TEXT SHOWN:
------------------------------------

In the context of animal tracking, the tendency for studies to focus on larger and more charismatic animals is understandable from both a technical and engagement perspective. The noticeable size bias is mostly caused by the technical constraints of applied tracking methods, many of which traditionally rely on the application of tags that generate positional data that is most informative for larger animals. Tracking of tagged animals via GPS allows a sparse positioning of animals that surface more or less frequently, while Pop-up satellite archival tags (PSATs) integrate surface positions with logged gyroscope and accelerometer data for underwater position estimates [49]. Not only does the spatial resolution of respective tracking systems, e.g. 4.9m for GPS, limit the possibilities of behavioral analyses on a fine scale, but also excludes densely interacting animals from these research approaches [51]. Alternatively, ultrasonic acoustic telemetry can be used for underwater tracking of smaller animals and those in larger groups [30]. However, this approach is limited to stationary sites for positioning of the acoustic receivers. Further, the cost, maintenance, and installation of these systems preclude their effective use in the majority of coastal systems and for most users. Additionally, these methods require animals to be captured and equipped with tags that should not exceed 5% of the animals weight [10, 28, 30], rendering current GPS and PSAT tags problematic for small animals. While acoustic tags are small enough for injection, the increased handling time associated with these invasive measures can lead to additional stress for the animals, while the tag itself may disturb the animals’ natural behaviour. Hence, approaches that facilitate the collection of behavioural data in smaller animals, which compose the bulk of all species, are required.
The second source of this bias towards larger species is potentially associated with the greater engagement of the public funding bodies with charismatic megafauna. While we do not make any judgments about the value of studying one taxon over another, the benefits of techniques that are applicable to more species are beneficial in opening up avenues of novel research and insight, which may both contribute to a greater public understanding of ecosystems, and help reveal unanticipated behavioural and cognitive abilities in taxa such as fish [6, 29, 38]. Moreover, many of the established model organisms are small, and the combination of approaches from highly quantitative laboratory analyses with studies of natural ecology would open synergistic avenues of research in species in which we currently lack information about their natural behaviour and movement [47].

------------------------------------

DATA PROVIDED:
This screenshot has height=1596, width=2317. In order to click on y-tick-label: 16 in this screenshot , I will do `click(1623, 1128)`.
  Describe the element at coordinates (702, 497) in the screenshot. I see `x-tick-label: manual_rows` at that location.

------------------------------------

TASK DIRECTIONS:
Reproduce word for word the part of the animal-tracking text between "The second source" and "and movement [47].", inclusive.

RESULT BELOW:
The second source of this bias towards larger species is potentially associated with the greater engagement of the public funding bodies with charismatic megafauna. While we do not make any judgments about the value of studying one taxon over another, the benefits of techniques that are applicable to more species are beneficial in opening up avenues of novel research and insight, which may both contribute to a greater public understanding of ecosystems, and help reveal unanticipated behavioural and cognitive abilities in taxa such as fish [6, 29, 38]. Moreover, many of the established model organisms are small, and the combination of approaches from highly quantitative laboratory analyses with studies of natural ecology would open synergistic avenues of research in species in which we currently lack information about their natural behaviour and movement [47].